Stephen left Mavis standing in the porch and got into his car. His mobile phone had 7 missed calls. They were all from his girlfriend Stacey. Stephen supposed that Cynthia was at home, cracking open a bottle of white rioja or some other bottle she had picked up from Oddbins. They couldn't have been more different, he thought; her with her wine tasting and him, a simple larger drinker. He paused at the end of the driveway, looked at his mobile phone and changed his indicator from left to right.

 

"Hey neighbour!" Phil roared as Stephen entered the Pig n' Whistle pub. "Didn't expect to see you here, weren't you doing something with Stacey tonight?"

"Night off!" Stephen replied pulling a stool up next to Phil and Douglas.

"Did you know that old Douglas here was named after the place he was born in?" Phil put his hand on Douglas's shoulder.

"Yeah," Stephen answered looking at Douglas's grinning face. "Do any of you need another pint? I'm heading to the bar".

"Another Tetley's for me, cheers mate", Douglas answered.

"Guinness please, my good man!" Phil turned to Douglas. "But the Isle of Man? When your parents were leaving China and they had anywhere in the world to go to, what possessed them to think Isle of Man?"

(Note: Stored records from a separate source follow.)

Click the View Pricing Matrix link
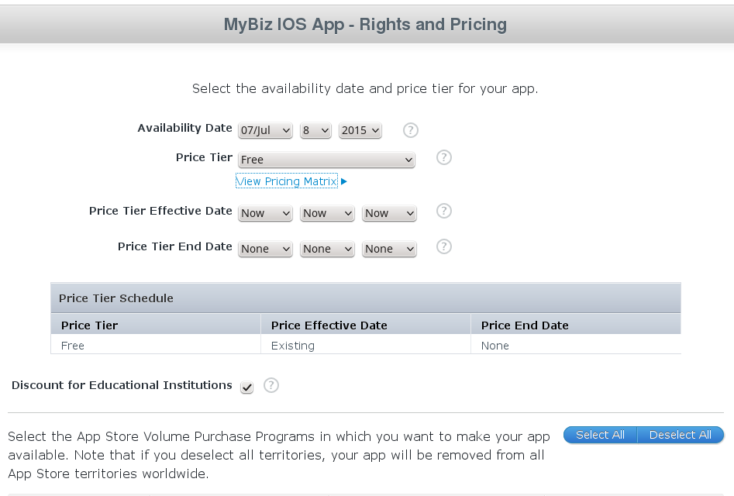Screen dimensions: 734x496 tap(286, 181)
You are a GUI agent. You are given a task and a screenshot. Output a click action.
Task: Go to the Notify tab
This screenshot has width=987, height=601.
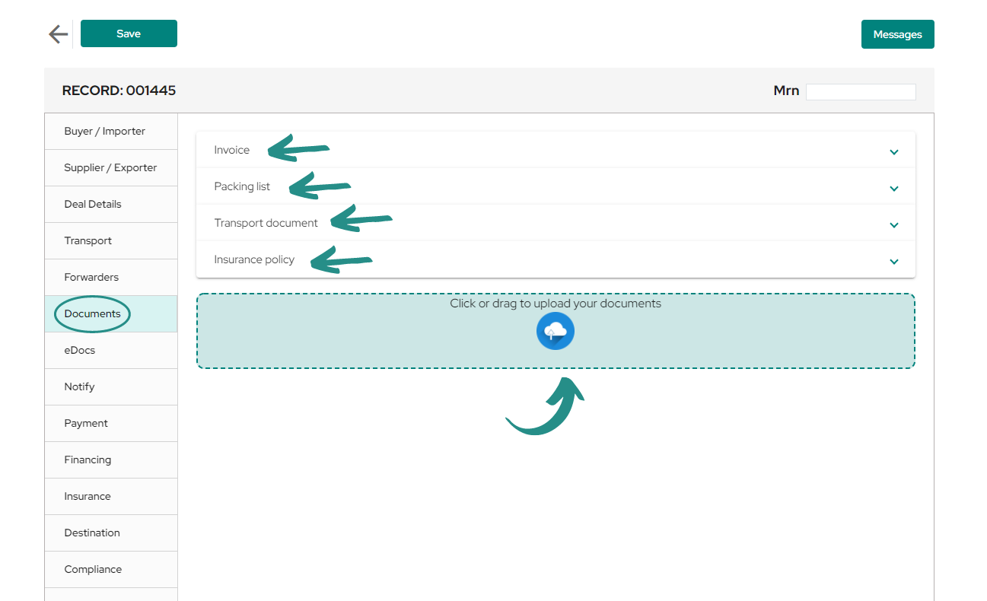tap(111, 387)
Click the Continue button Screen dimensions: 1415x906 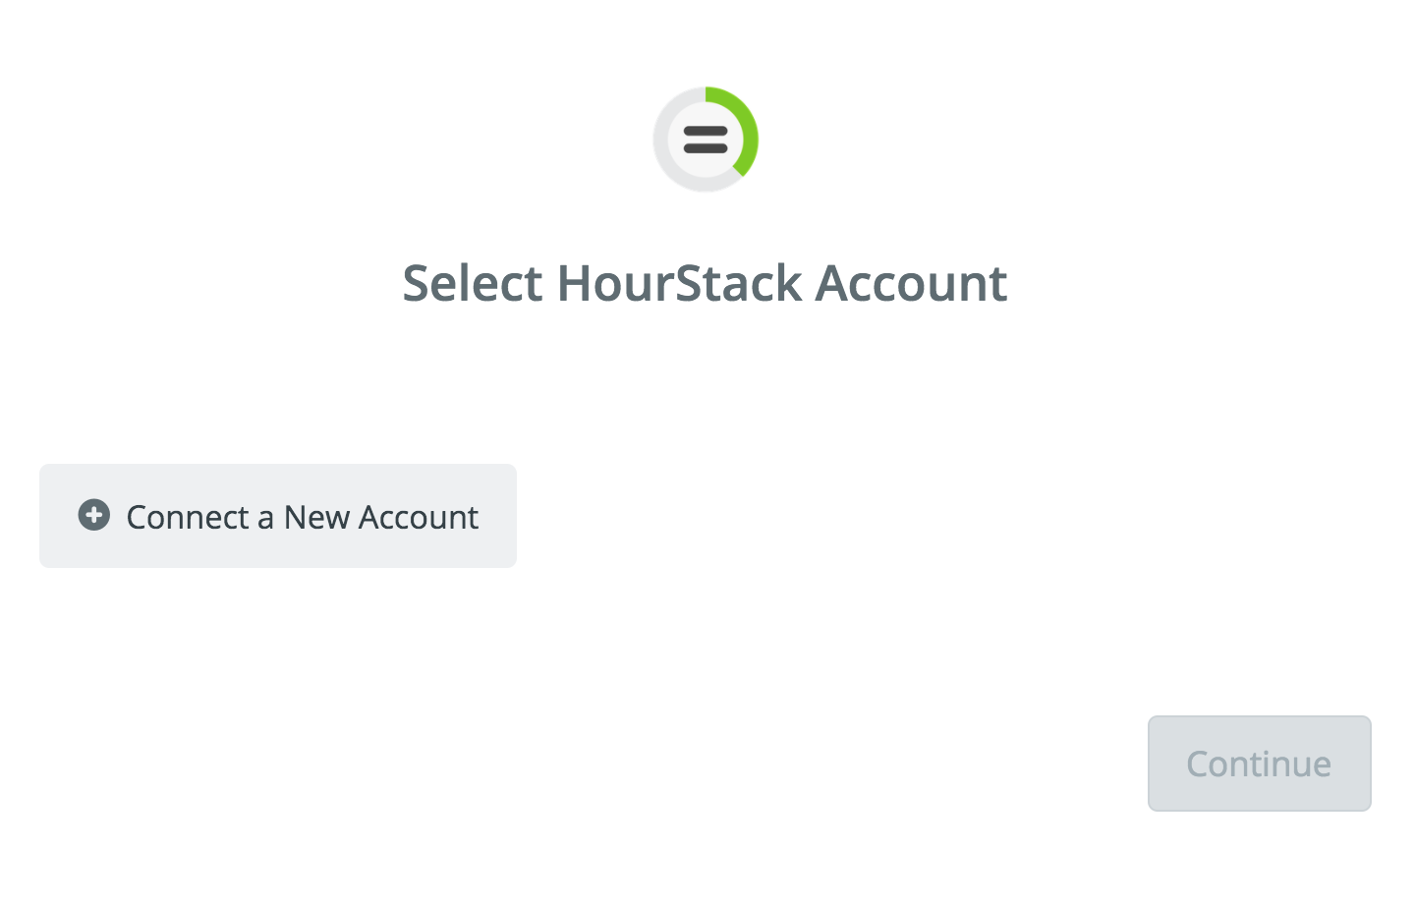tap(1260, 764)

Stephen could see Douglas shrugging but couldn't hear his response that cracked Phil up. All the laughter and chatter around him blended and escalated into noise. He was oblivious to the merriment, to the raucous retelling of jokes and sport commentary amongst the males in the pub. He felt raw, just like he did that night when Cynthia broke up with him. He never found out why. Stephen paid for his drinks and joined the others. Behind them, was a man in dark clothing, alone in the corner, smoking. He wasn't laughing or talking or cheering at the rugby. He spent the evening studiously dictating the conversation between Phil, Douglas and Stephen and took photos of them on his mobile phone.